Figure 5.

Localization of TGFα-producing cells transplanted into the hypothalamus of immature female rats by combined immunohistochemistry/in situ hybridization. (A) Low-magnification view (×77) of LHRH nerve terminals (open arrows) in the ME of an animal that received a transplant of control 3T3 cells. 3V, third ventricle. (B) Low-magnification view (×77) of the ME of an animal that underwent precocious puberty after receiving a transplant of TGFα-producing 3T3 cells. In this case TGFα production is continuous, as the TGFα gene inserted into the PGKIRES retrovirus is driven by the constitutively activated PGK promoter. The double arrows denote the sites of microinjection, and the single arrow points to the transplanted cells identified by their content of hTGFα. hTGFα mRNA was detected by hybridization to a digoxigenin-UTP-labeled complementary RNA probe. (C) Low-magnification view (×77) of the ME of an animal that underwent precocious puberty after receiving a transplant of 3T3 cells bearing the hTGFα gene under the control of mouse MT1 inducible promoter.

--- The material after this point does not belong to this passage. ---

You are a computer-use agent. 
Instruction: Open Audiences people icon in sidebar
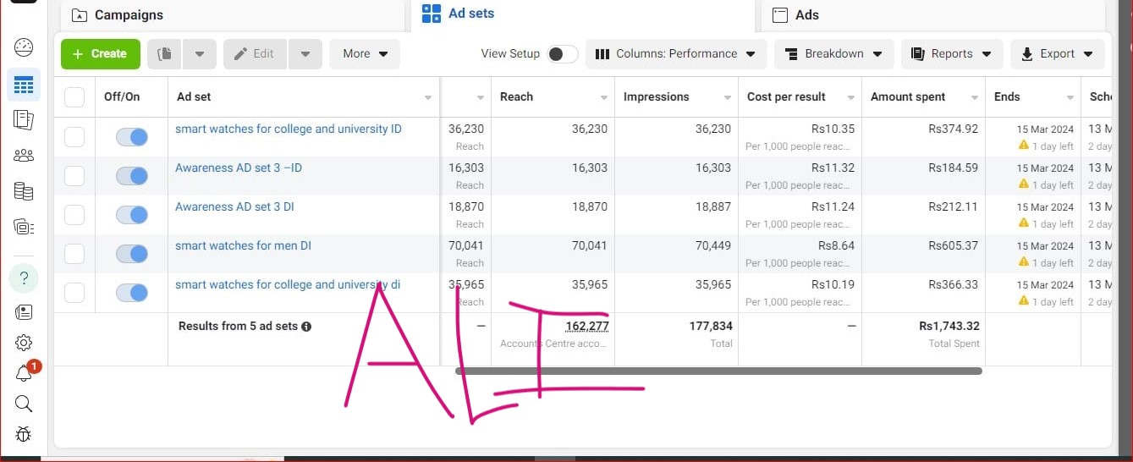click(24, 155)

The animal was perfused 5 h after receiving a single subcutaneous injection of zinc chloride to activate the MT promoter. (D, E, and F) Higher-magnification views of A, B, and C, respectively. (D, ×140; E and F, ×420.) (G) View (×140) of the POA of an animal that showed advanced puberty after receiving a transplant of 3T3 cells bearing the PGKIRES-hTGFα retroviral construct into the POA. Notice that the hTGFα-positive cells are in close proximity to a group of LHRH neurons (arrows). (Bars: A, B, and C = 50 μm; D and G = 25 μm; E and F = 10 μm.)